Caso o grupo tenha libertado a tribo de antehumanos do cárcere de H’lisk, os seres primitivos estarão nestas florestas, fugindo da Torre Espiral da qual foram libertados. Caso ouçam os ruídos de um embate, poderão reconhecer os aventureiros que os salvaram outrora e retribuir o favor, confrontando os servos maléficos de S’slissakk. Os aventureiros podem, ainda, convencer os antehumanos a rumarem junto deles e confrontar o mestre-serpente.


Sobre o demônio ancestral, as lendas contam que sua aparência se assimila a de um homem com cabeça de lagarto e chifres de touro. Suas mãos possuem unhas afiadas como as garras de um lobo e seus olhos são bulbosos como os de uma mosca. O demônio está furioso e acuado pela chegada de S’slissak e pode ser convencido a lutar!



Podridão nos Pântanos Submersos


Subindo o rio, as águas límpidas logo dão lugar a poças lamacentas de cheiro podre. A lama negra e suja afunda sob suas botas a cada passo. O ar quente e úmido exala podridão, tornando difícil até mesmo respirar. Suas espinhas arrepiam quando um uivo é ouvido ao longe, no meio do pântano. Mesmo em meio a um ambiente tão hostil, sua intuição os guia rumo a algo que possa os ajudar em sua contenda.


Neste local se encontra o cadáver de uma antiga serva de Nebulosa que pereceu, eternizada na forma de um arbusto de vinhas. A feiticeira carregava consigo em vida o Cetro das Estrelas, que se encontra em destaque, como um tesouro arcano encarcerado em meio à podridão do pântano. Sua imagem não oferece perigo aos aventureiros, pelo contrário, uma lágrima emocionada escorrerá de sua imagem caso os veja. A lágrima, ao tocar a terra fará nascer a outra metade do Cetro, o item arcano que a serva outrora buscava, como uma simbologia de união entre o povo de Áereth e o povo das estrelas. Ao unir as duas partes do cetro, um item de aura divina nascerá. O Cetro da Terra e da Lua concede ao seu usuário a capacidade de voar, como se ele pudesse controlar a gravidade sob seu corpo. Contudo, por seu corpo estar extremamente leve, o usuário fica mais suscetível a ação do vento, podendo sofrer dificuldades em controlar o voo. O Cetro pode, ainda, envolver o usuário de rochas, criando uma armadura sobre o mesmo que lhe concede +4 em CA, mas corta sua movimentação pela metade. Cada um dos efeitos só pode ser utilizado uma vez por dia, por uma quantidade de minutos igual ao nível do usuário.

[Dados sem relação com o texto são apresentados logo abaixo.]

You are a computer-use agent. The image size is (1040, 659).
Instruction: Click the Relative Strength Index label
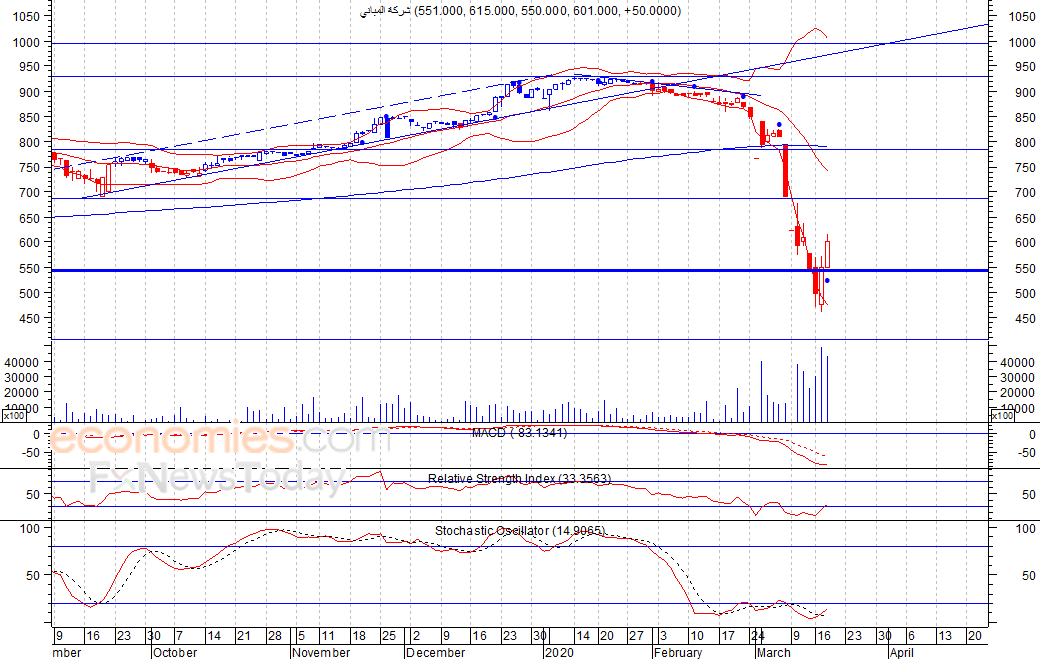coord(519,479)
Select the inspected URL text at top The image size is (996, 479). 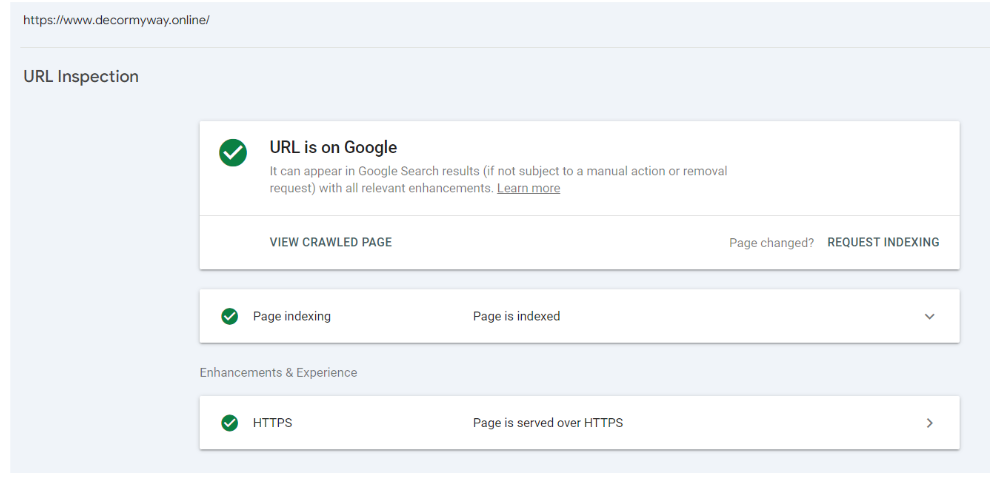[x=116, y=20]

S’slissakk, homem-serpente mestre das estrelas: Inic +1; Atq mordida +4 corpo a corpo (1d4 + veneno; Fort CD 14 ou espasmos dolorosos que causam 1d6 de dano) ou espada de energia sombria +4 corpo a corpo (1d10); CA 12; DV 1d10+2+4d4; PV 28; MV 30’; Ação 2d20; SP magias (+5 modificador de jogada de conjuração; escudo mágico, imagem espelhada, despedaçar, invocar monstros, raio ardente), imune a magias de sono, olhar hipnótico 1/dia (jogada de conjuração +5 contra Von do alvo); Fort +2, Ref +3, Von +4; AL L.

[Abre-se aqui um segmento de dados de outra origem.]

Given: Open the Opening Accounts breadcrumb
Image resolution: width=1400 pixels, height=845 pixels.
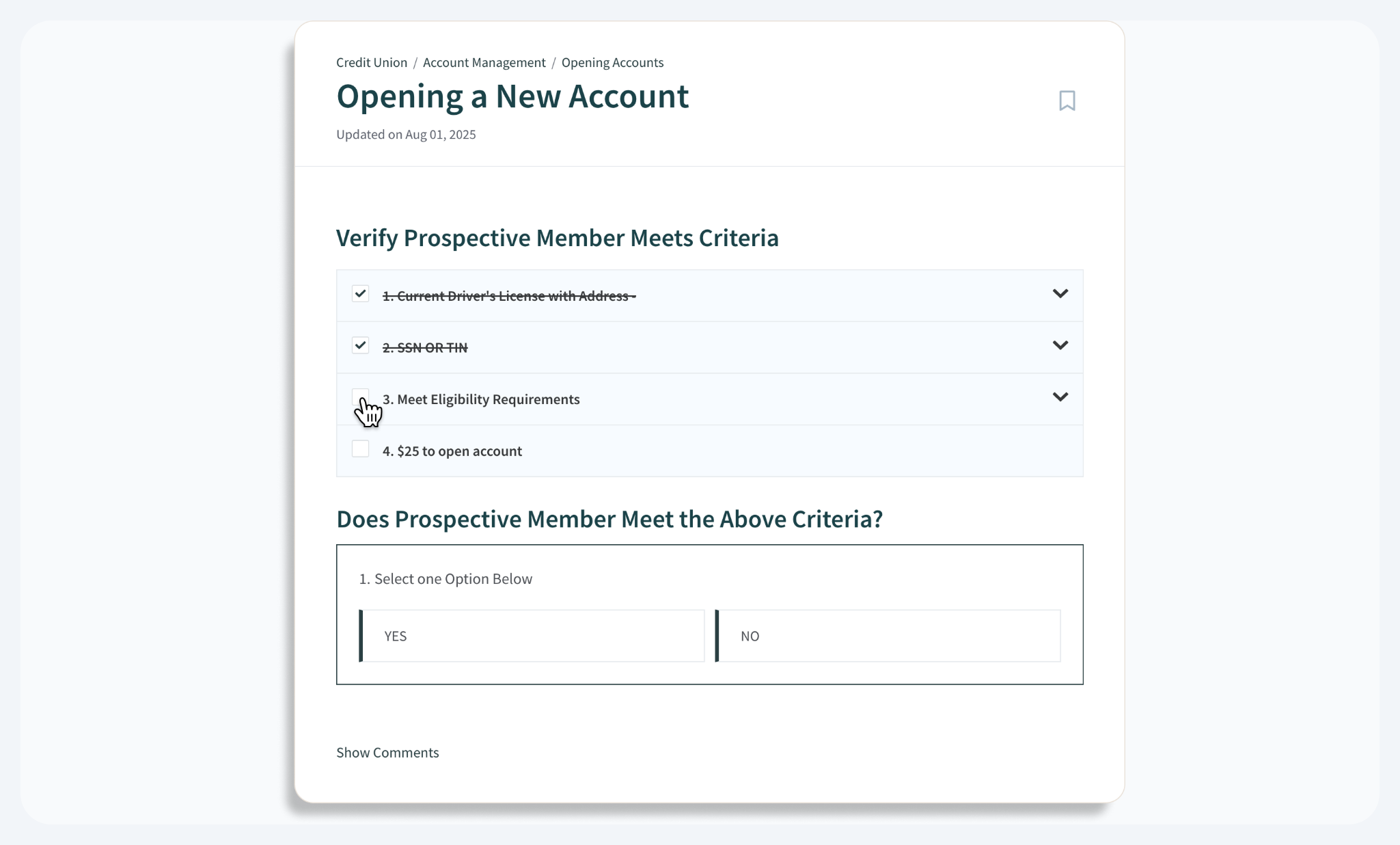Looking at the screenshot, I should (612, 63).
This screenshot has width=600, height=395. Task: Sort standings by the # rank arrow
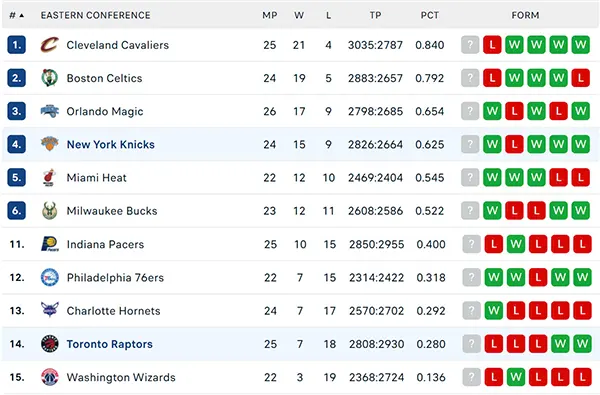tap(17, 15)
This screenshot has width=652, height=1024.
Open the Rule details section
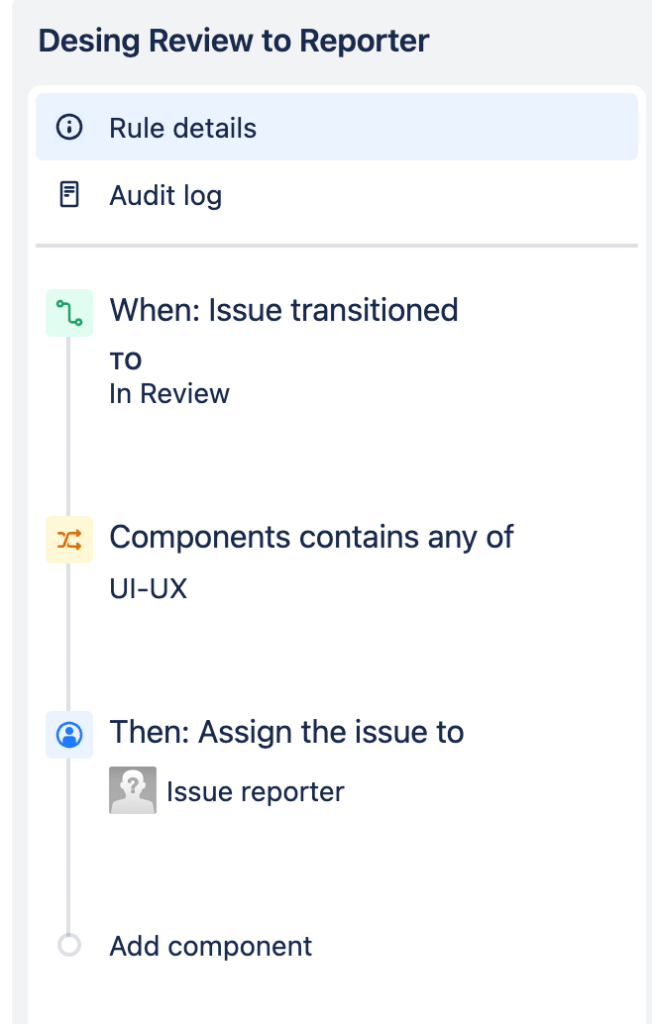pos(183,128)
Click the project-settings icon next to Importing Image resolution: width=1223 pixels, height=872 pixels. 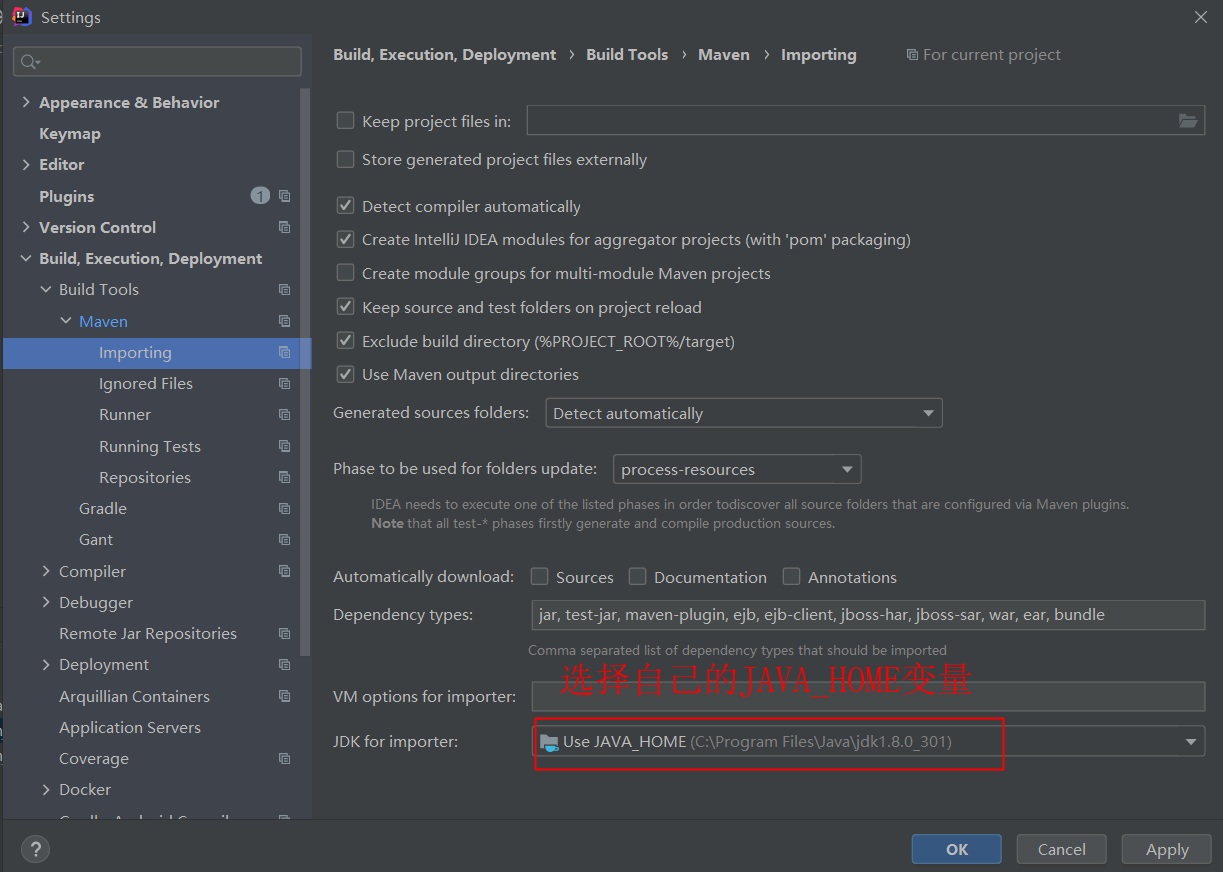(x=284, y=353)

H’lisk, homem-serpente feiticeiro: Inic +1; Atq mordida +4 corpo a corpo (1d4 + veneno; Fort CD 14 ou espasmos dolorosos que causam 1d6 de dano) ou espada +4 corpo a corpo (1d6); CA 10; DV 1d10+2+4d4; PV 21; MV 30’; Ação 1d20; SP magias (+5 modificador de jogada de conjuração; mãos flamejantes, mísseis mágicos, escudo mágico, imagem espelhada), imune a magias de sono, olhar hipnótico 1/dia (jogada de conjuração +5 contra Von do alvo); Fort +2, Ref +3, Von +4; AL L.


Homens-macacos (4): Inic +2; Atq mordida +4 corpo a corpo (1d4+3); CA 13; DV 3d8; PV 17, 14, 21, 16; MV 20’ ou escalada 30’; Ação 1d20; SP +10 em testes de esconder em terreno selvagem; Fort +6, Ref +3, Von +1; AL N.

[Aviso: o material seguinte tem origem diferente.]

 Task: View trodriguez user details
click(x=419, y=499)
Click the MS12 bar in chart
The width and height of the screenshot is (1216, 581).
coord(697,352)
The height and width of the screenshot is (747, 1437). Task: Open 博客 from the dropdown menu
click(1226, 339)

Antehumanos (10): Inic +1; Atq mordida +1 corpo a corpo (1d3) ou soco (1d2); CA 11; DV 1d8; PV 5 (cada); MV 30’; Ação 1d20; Fort +2, Ref +1, Von -1; AL N.


Ogthumau, o demônio-lagarto: Inic +1; Atq investida de touro +6 (1d10+2, perde 2 em CA caso utilize este ataque) ou garra +6 (1d6+2); CA 13; DVs 3d12; PV 25, MV 9 m ou escalar 3 m; Ação 1d20; PE características demoníacas, Infravisão, escuridão (jogada +4), metade do dano de armas não mágicas e fogo; JP Fort +4, Ref +2, Vont +0; AL C.